Remote checkpoint memory system and protocol for fault-tolerant computer system
Abstract
A mechanism for maintaining a consistent, periodically updated state in main memory without constraining normal computer operation is provided, thereby enabling a computer system to recover from faults without loss of data or processing continuity. In this invention, a first computer includes a processor and input/output elements connected to a main memory subsystem including a primary element. A second computer has a remote checkpoint memory element, which may include one or more buffer memories and a shadow memory, which is connected to the main memory subsystem of the first computer. During normal processing, an image of data written to the primary memory element is captured by the remote checkpoint memory element. When a new checkpoint is desired (thereby establishing a consistent state in main memory to which all executing applications can safely return following a fault), the data previously captured is used to establish a new checkpointed state in the second computer. In case of failure of the first computer, the second computer can be restarted to operate from the last checkpoint established for the first computer. This structure and protocol can guarantee a consistent state in main memory, thus enabling fault-tolerant operation.
Claims
exact text as granted — not AI-modifiedWhat is claimed is:
1. A computer system comprising: a first computer processing at least a first application, the first computer including: a processor having a cache, internal registers and an input/output event queue, a main memory subsystem coupled to the processor and cache, a write buffer coupled to the main memory subsystem that captures data written to the main memory, an external port, and an interface controller, coupled to the write buffer and the external port, that transfers data in the write buffer to the external port of the first computer, wherein the processor includes means for flushing the cache, internal registers and input/output event queue to the main memory subsystem and means for issuing a checkpoint instruction after flushing the cache, internal registers and input/output event queue; a data communications link coupled to the external port of the first computer; a second computer including: an external port coupled to the data communications link, an interface controller, coupled to the external port of the second computer to receive the data from the interface controller of the first computer, a main memory subsystem, a buffer memory, coupled to the interface controller of the second computer and the main memory of the second computer, that receives the data transferred from the write buffer of the first computer; and wherein data stored in the buffer memory is transferred to the main memory subsystem of the second computer upon receipt of the checkpoint instruction from the first computer, such that the main memory subsystem of the second computer maintains a consistent state from which processing of the first application can be restarted of the first computer.
2. The computer system of claim 1, wherein the second computer further includes: a processor coupled to the main memory subsystem; and wherein, upon a failure of the first computer, the second computer continues processing the first application of the first computer without data loss.
3. The computer system of claim 2, wherein the second computer processes at least a second application, and wherein processing of the second application is terminated when a failure occurs in the first computer.
4. The computer system of claim 2, wherein the second computer processes at least a second application, and wherein the second computer processes both the first and the second application when a failure occurs in the first computer.

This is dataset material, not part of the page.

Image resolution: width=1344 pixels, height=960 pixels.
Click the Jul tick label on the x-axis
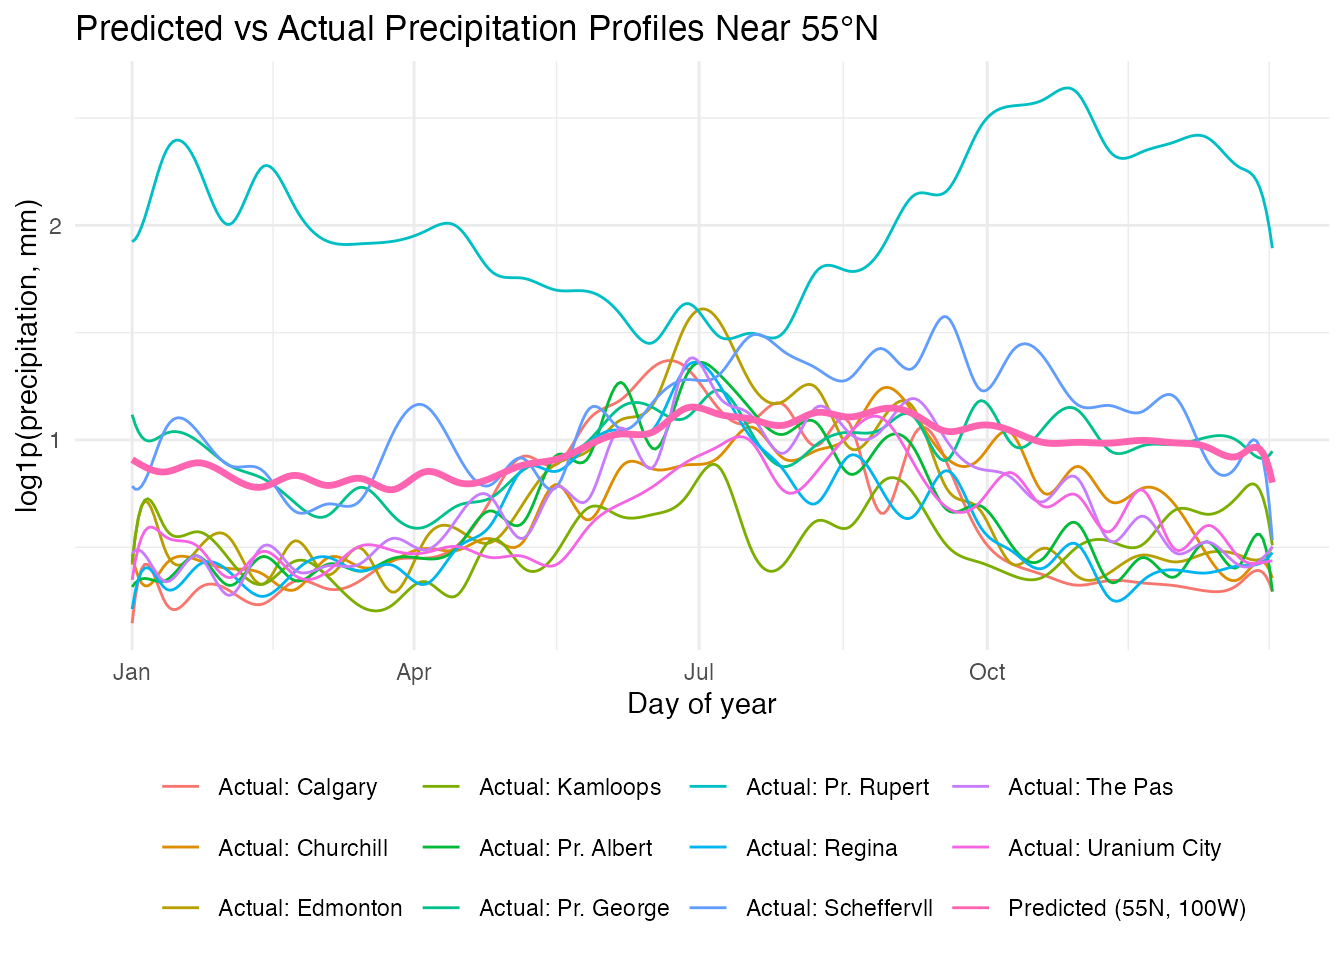(x=698, y=672)
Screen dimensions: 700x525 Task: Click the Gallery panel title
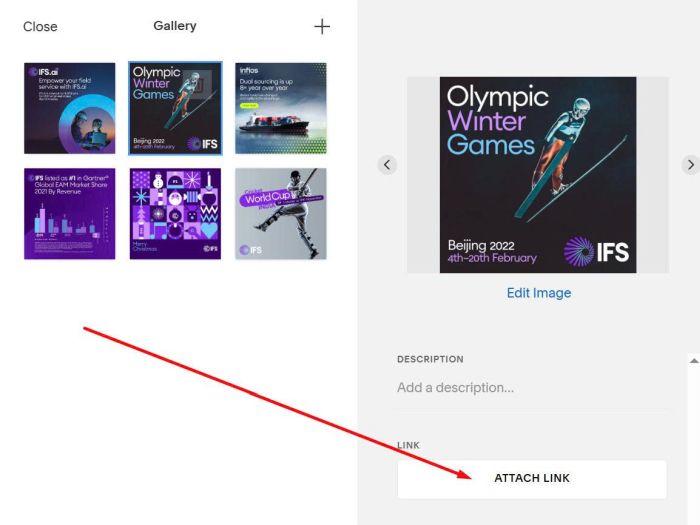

5. The computer system of claim 2, wherein the second computer further includes: a write buffer coupled to the main memory subsystem that captures data written to the main memory subsystem of the second computer; and wherein the interface controller of the second computer transfers data contained in the write buffer of the second computer to the first computer, so that the main memory subsystem of the first computer acts as the shadow memory for the main memory of the second computer.
6. A computer system comprising: at least three computers, each of the computers except one spare computer performing data processing tasks; a data communications network coupled to each of the computers such that the plurality of computers are connected in a logical ring; wherein each computer includes a processor having a cache, internal registers and input/output event queue and connected to a main memory and a write buffer coupled to capture data written to the memory by the processor; means for flushing the cache, internal registers and input/output event queue to the main memory and means for copying data from the write buffer to the main memory of an adjacent computer in the logical ring at periodic checkpoints; and wherein upon failure of one of the computers performing data processing tasks, the data processing tasks of the computers performing data processing tasks are performed by functional computers of the computers including the spare computer without loss of data.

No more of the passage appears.